The last time Wake Forest was here, Chandler Catanzaro was the hero, kicking a game-ending field goal that lifted the Tigers to a wild, 31-28, ACC Atlantic Division-clinching victory.
Saturday, the Cat-man's services were only needed for eight perfunctory extra points.
Three players – freshman receiver Mike Williams, freshman tight end Jordan Leggett and sophomore tailback C.J. Davidson – scored their first career touchdowns.
"We try to make sure everyone eats a piece of the pie," Boyd said. "Those guys are the future of the program, we need to make sure we build their confidence. The best thing we can have about this team is depth, and I feel we have it right now."

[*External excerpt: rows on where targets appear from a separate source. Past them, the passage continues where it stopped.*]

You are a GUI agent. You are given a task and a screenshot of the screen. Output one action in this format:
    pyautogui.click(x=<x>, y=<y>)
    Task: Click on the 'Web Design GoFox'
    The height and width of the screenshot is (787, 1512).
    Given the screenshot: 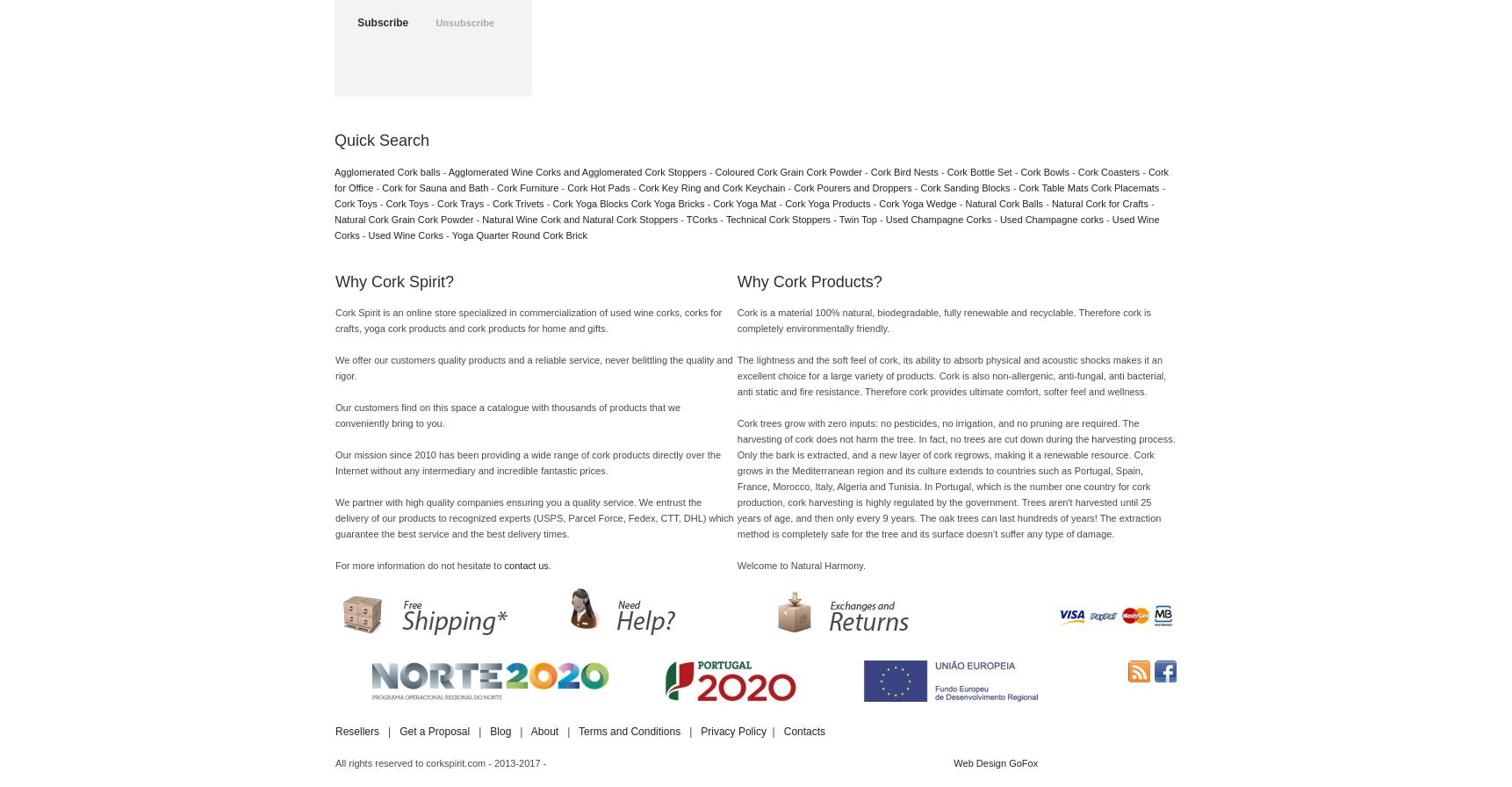 What is the action you would take?
    pyautogui.click(x=953, y=763)
    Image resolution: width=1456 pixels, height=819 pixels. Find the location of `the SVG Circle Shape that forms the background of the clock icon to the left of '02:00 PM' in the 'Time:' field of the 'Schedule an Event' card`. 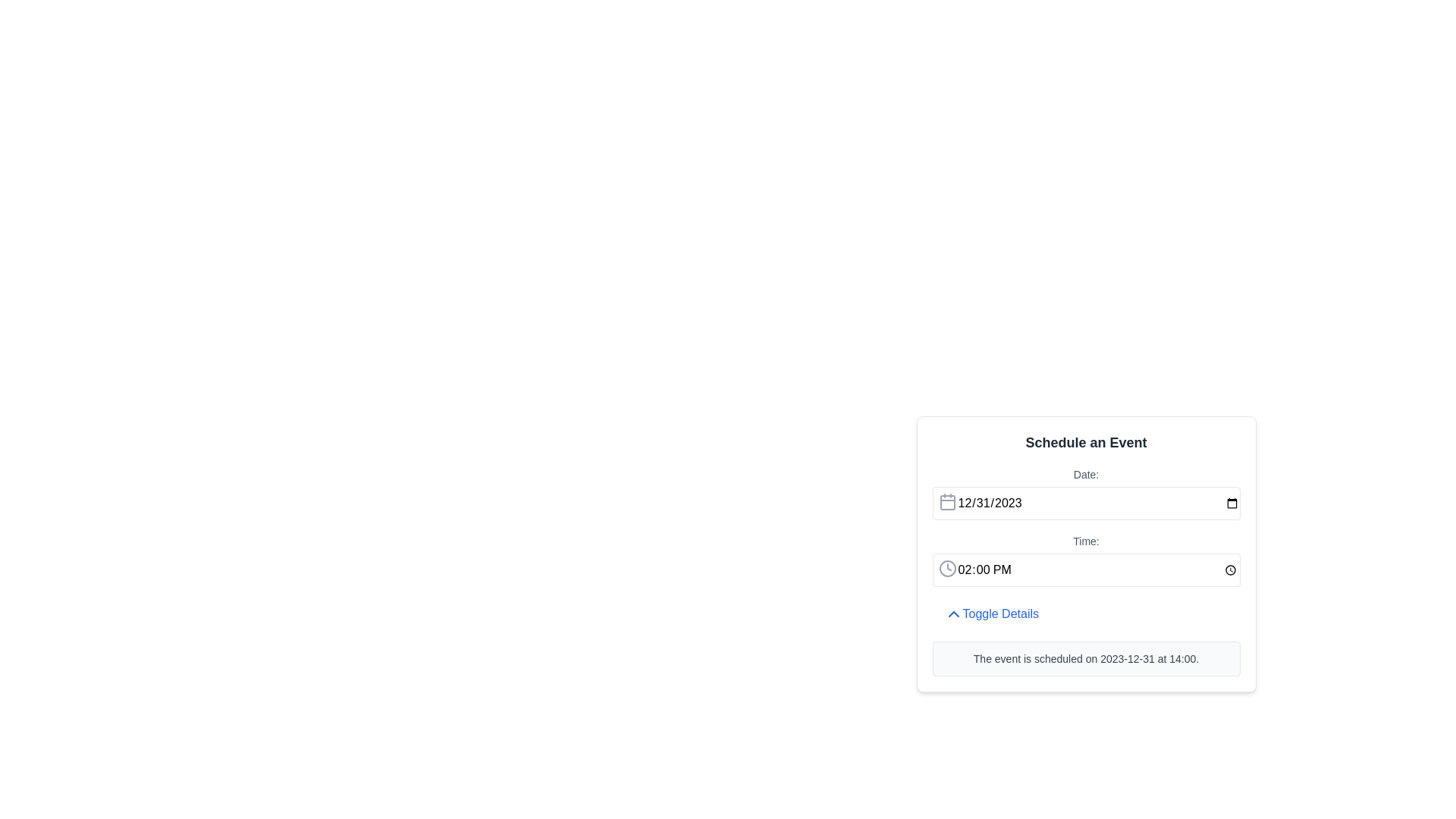

the SVG Circle Shape that forms the background of the clock icon to the left of '02:00 PM' in the 'Time:' field of the 'Schedule an Event' card is located at coordinates (946, 568).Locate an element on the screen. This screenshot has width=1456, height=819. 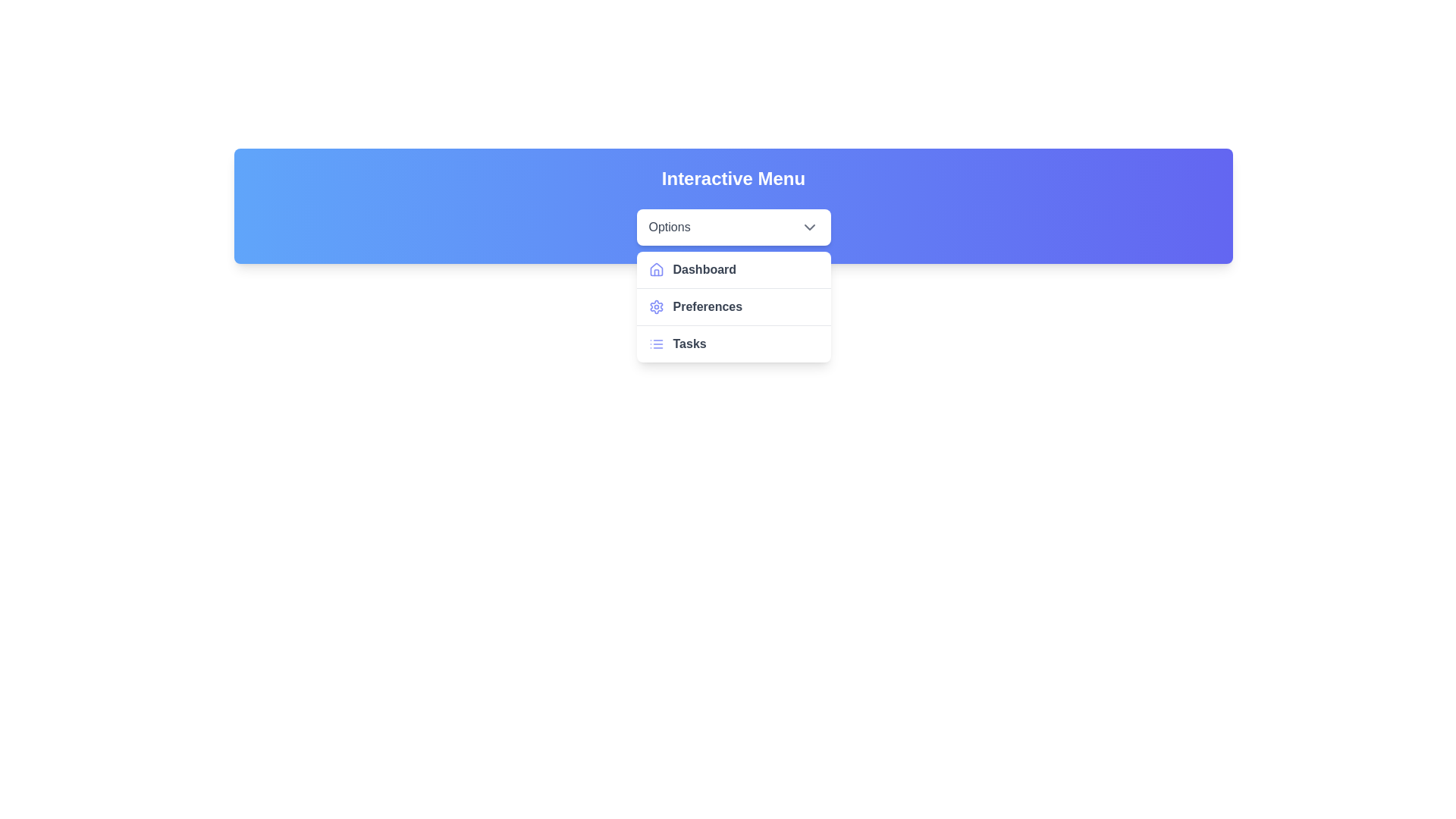
the bulleted list icon styled in indigo, positioned to the left of the 'Tasks' text is located at coordinates (656, 344).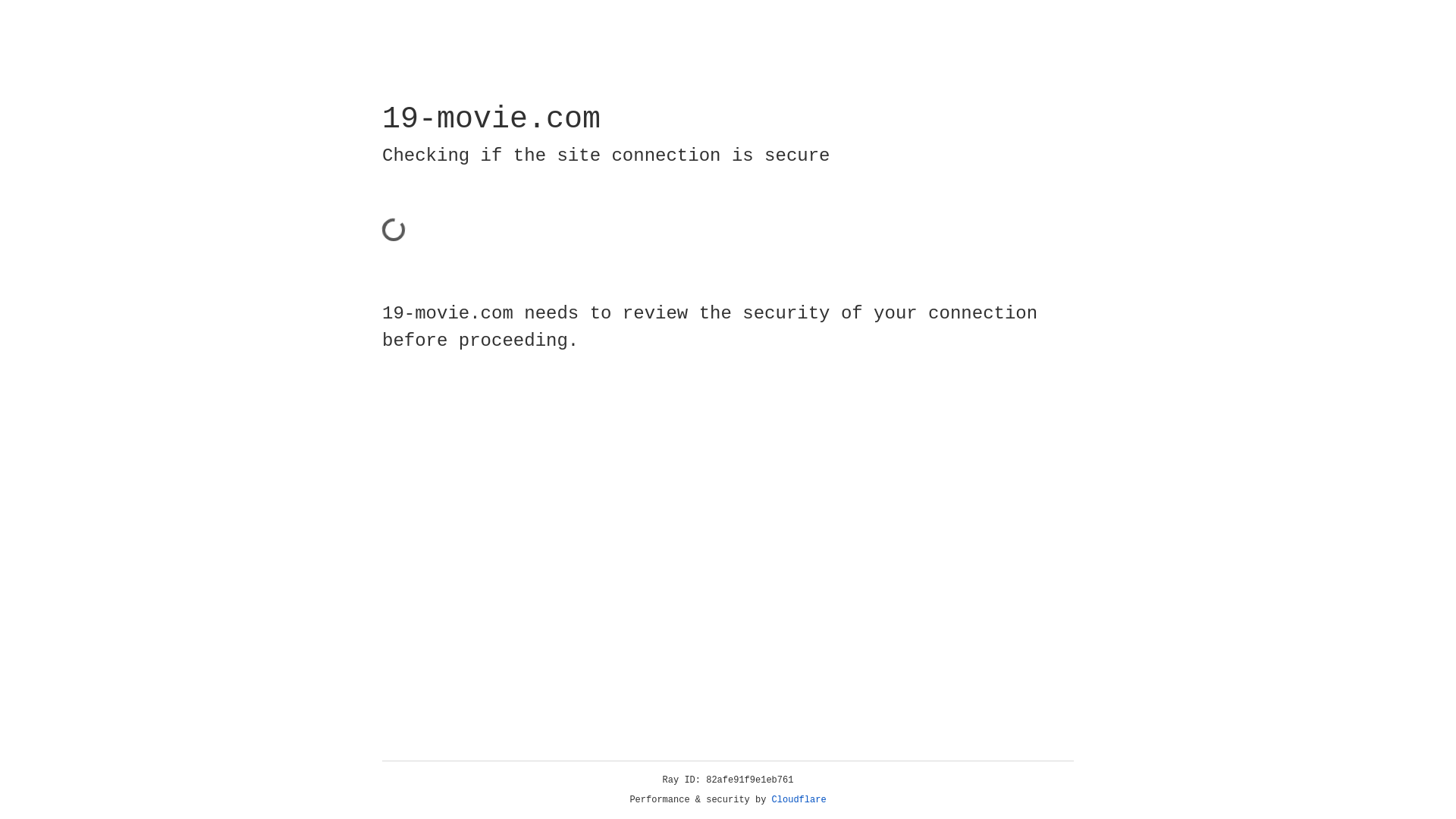  Describe the element at coordinates (771, 799) in the screenshot. I see `'Cloudflare'` at that location.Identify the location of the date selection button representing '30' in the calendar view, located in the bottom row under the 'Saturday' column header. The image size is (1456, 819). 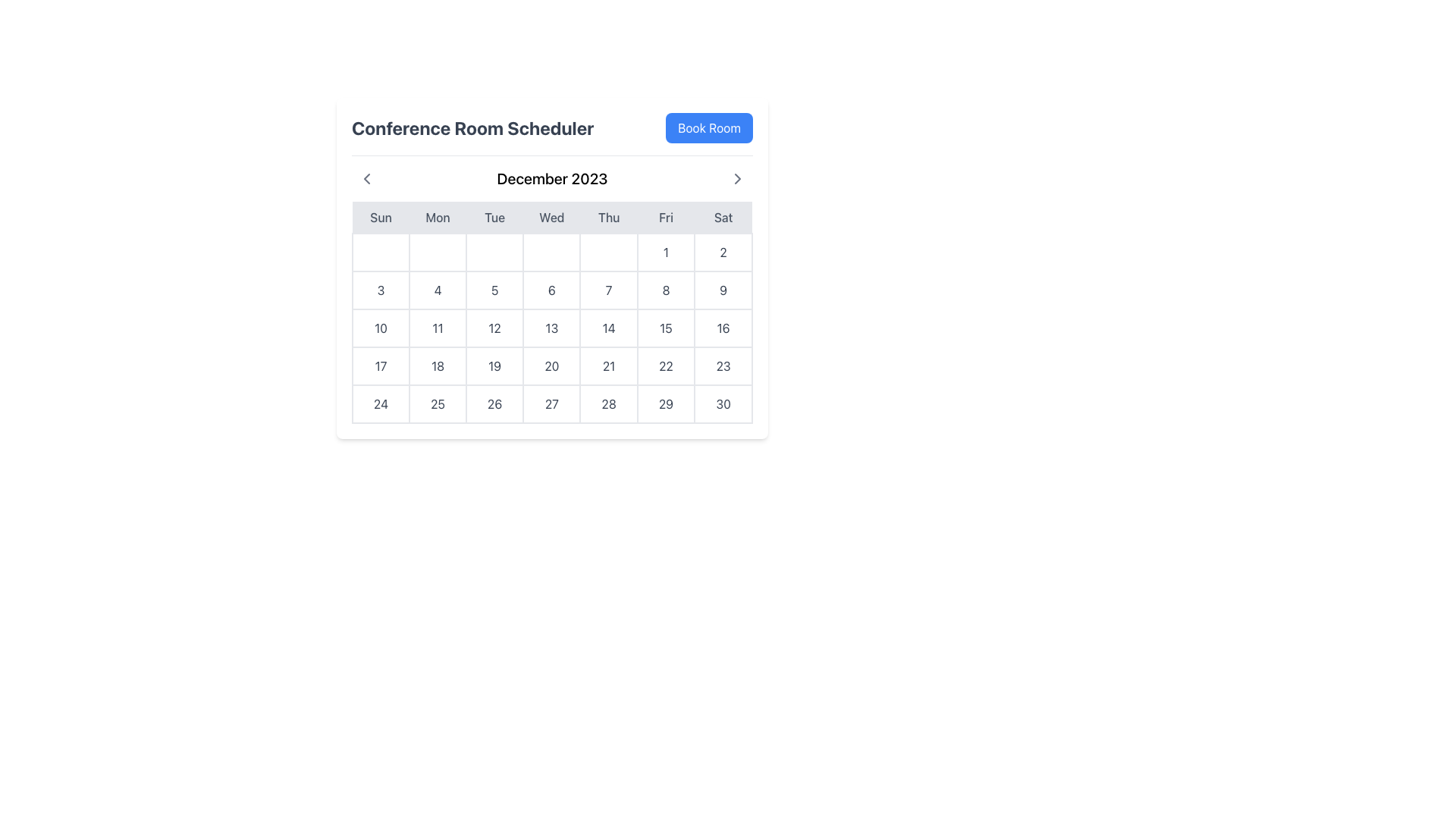
(723, 403).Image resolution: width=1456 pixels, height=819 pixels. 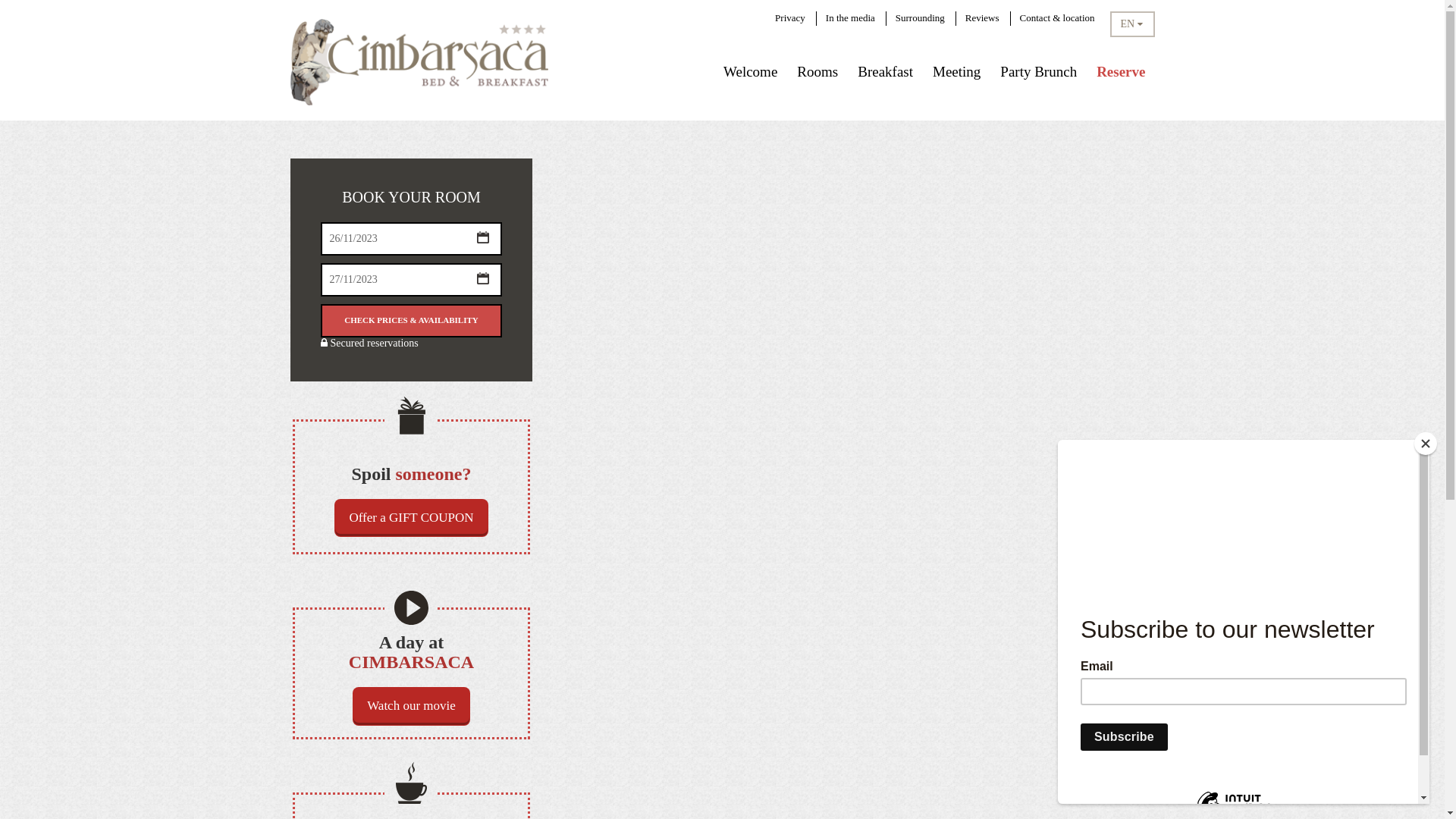 What do you see at coordinates (750, 71) in the screenshot?
I see `'Welcome'` at bounding box center [750, 71].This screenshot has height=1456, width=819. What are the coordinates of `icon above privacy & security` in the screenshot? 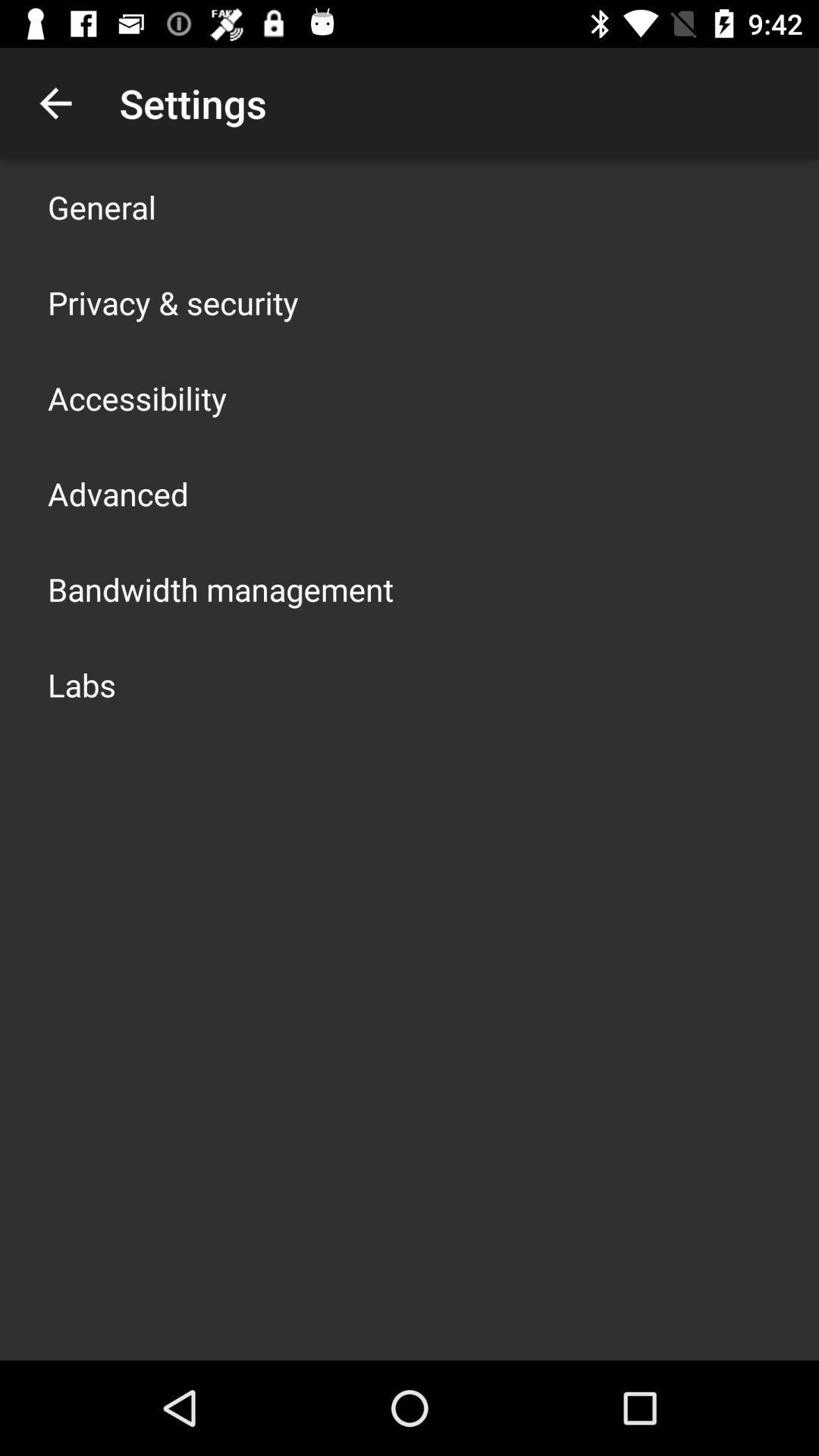 It's located at (102, 206).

Heck, Davidson hit paydirt twice as the No.3 tailback, making it clear that true freshmen Wayne Gallman and Tyshon Dye will be redshirting.
When the offense is rolling like this, who needs them right now?
Wake is not a shallow, weak defense: the Demon Deacons have some intriguing pieces, led by All-ACC defensive tackle Nikita Whitlock. Wake entered Saturday allowing 15.8 points per game, and had allowed seven touchdowns – total – in four games.
Saturday? They allowed eight. Six times Clemson entered the red zone. Six times it left with a touchdown.
Saturday, that offense looked confident. Excited. And in a groove.
And – here's the scary part – far from what it can be.
"It shows how explosive we can be," Boyd said. "We're not where we need to be right now. We're not really close right now. But that's the beauty of it. Because you do peak at some point or another. It can be too early, too late, but hopefully we're right in that middle range. We've got to keep improving every day."